« Le droit : un outil indispensable à maîtriser, quel que soit le métier »
On ne compte que neuf avocats parmi les anciens élèves de l’École polytechnique, un peu moins que d’artistes et un peu plus que d’hommes de lettres. À eux deux, les frères Pichard, Bruno (82) et Christophe (85), se posent en spécialistes du droit des affaires, ayant développé entre autres, pour l’un une connaissance particulière des accords industriels, et pour l’autre du droit de l’informatique et des nouvelles technologies.
Avec leur troisième frère Hervé (HEC-Harvard), ils ont repris le cabinet familial. C’est Christophe, vice-président en titre, qui anime le groupe X‑Droit et en commente ici les buts et le mode de fonctionnement.
Appliquer la règle
Non-concurrence
Un bon exemple d’évolution des règles est celui de la clause de « non-concurrence ». Celle-ci interdit à un salarié d’aller travailler chez un concurrent pendant une certaine durée après avoir quitté l’entreprise. Cette clause a longtemps été imposée au salarié sans contrepartie.
Aujourd’hui elle doit être « rémunérée », c’est-à-dire que le salarié signataire doit être dédommagé financièrement. Se pose alors la question de la base à retenir pour calculer cette rémunération, voire celle de supprimer purement et simplement la clause. Compte tenu de la jurisprudence récente, cette question est d’autant plus sensible pour les salariés devenant actionnaires qui souscrivent un tel engagement dans le cadre d’un pacte d’actionnaires.
« Chef d’entreprise ou cadre dirigeant, tout responsable a besoin de s’appuyer sur le droit, quel que soit son métier », affirme d’emblée Christophe Pichard.
« Certes, le droit apparaît parfois comme déroutant aux yeux des esprits scientifiques. Comment peut-on, d’un tribunal à l’autre, rendre des décisions qui paraissent contradictoires, ou même se déjuger en modifiant la jurisprudence ?
« En fait, ce qui compte, c’est d’établir la règle (qui peut évoluer au fil du temps) et, une fois les faits qualifiés, tout se déroule de la façon la plus logique qui soit.
La démarche est donc très accessible aux ingénieurs, et notre but est de la faire mieux connaître. »
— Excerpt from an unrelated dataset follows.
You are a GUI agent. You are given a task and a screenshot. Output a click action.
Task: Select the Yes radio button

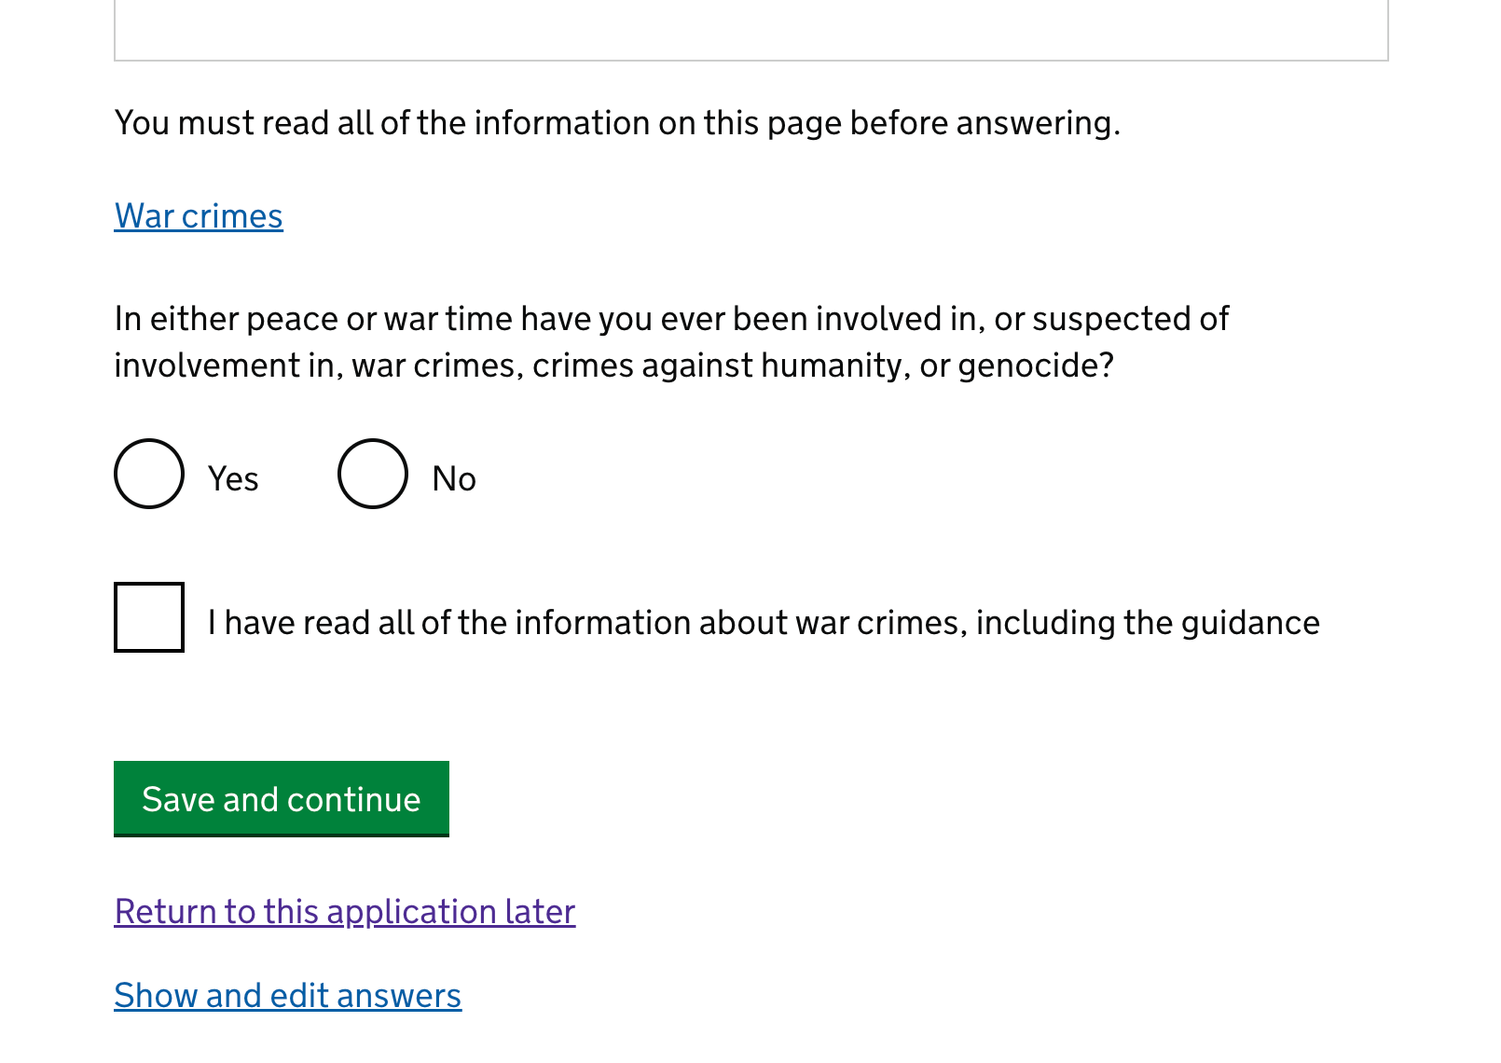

Réunir experts ou profanes
« Le groupe X‑Droit a d’abord été constitué, il y a une dizaine d’années, parmi les quelques polytechniciens spécialistes, rappelle Christophe Pichard. Nous voulions d’abord échanger nos expériences entre nous.
« Aujourd’hui, nous poursuivons ce type de réunions, généralement organisées autour d’un sujet ou d’un expert. Par exemple, nous avons reçu le président de la Commission nationale de l’informatique et des libertés (CNIL) et quelques personnalités venues commenter les problèmes de rémunération des dirigeants ou ceux des successions et donations.
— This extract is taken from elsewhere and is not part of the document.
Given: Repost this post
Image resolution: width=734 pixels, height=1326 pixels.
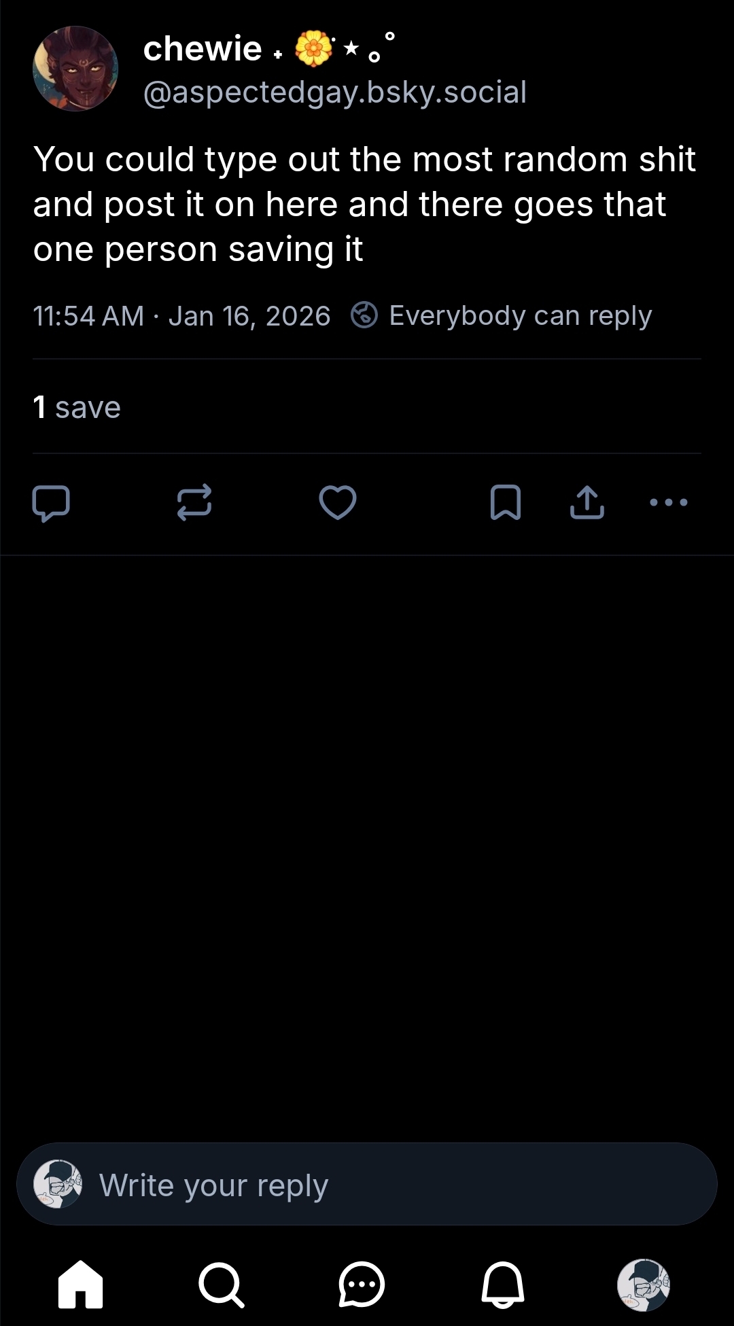Looking at the screenshot, I should click(x=194, y=503).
Mais nous cherchons aussi à intéresser des non-spécialistes, parfois en collaboration avec d’autres Groupes X.
« Par exemple, nous avons organisé avec X‑Expertise, qui regroupe surtout des experts judiciaires, une réunion sur le thème de l’arbitrage, avec Gérard Worms (55), président de la Chambre de commerce international.
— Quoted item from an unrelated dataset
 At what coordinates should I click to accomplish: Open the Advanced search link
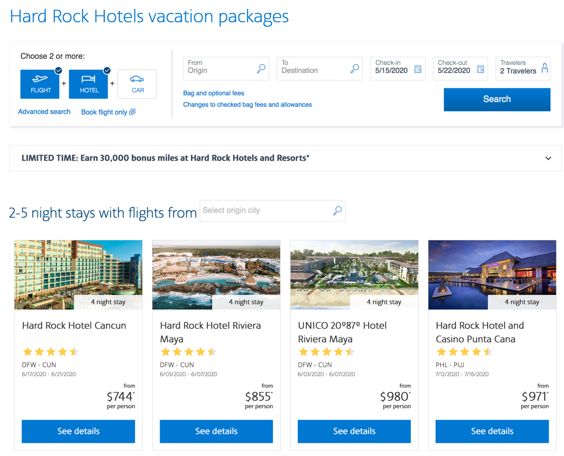(44, 112)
« Avec X‑Propriété intellectuelle, nous avons débattu du droit des entreprises sur les créations de leurs employés, en particulier les logiciels : à qui appartiennent-ils ?
« Nous attirons ainsi des conseillers en droit de la propriété industrielle, mais aussi des notaires, des experts-comptables ou des juges aux tribunaux de commerce. »
Un métier qu’on aime
Pourquoi consacrer un temps non négligeable à l’animation de ce groupe ?
« J’ai plaisir à faire partager les spécificités d’un métier que j’aime, répond Christophe Pichard. Il est satisfaisant de sensibiliser des dirigeants de formation scientifique à un sujet qui ne se met pas en équations mais qui demande néanmoins de la rigueur.
« Parfois, aussi, le groupe peut répondre à des questions difficiles posées par l’un des membres.
« Enfin, chacun peut échanger ses expériences ou ses recommandations. »
Pas de cotisation
Les réunions du groupe X‑Droit se déroulent le plus souvent sous forme d’un petit-déjeuner à la Maison des X, autour d’un conférencier expert d’un sujet. Elles réunissent vingt à trente personnes qui contribuent aux frais (30 euros environ). Le groupe ne perçoit pas de cotisation. Sont considérés comme « adhérents » la vingtaine de fidèles qui participent à la majorité des réunions.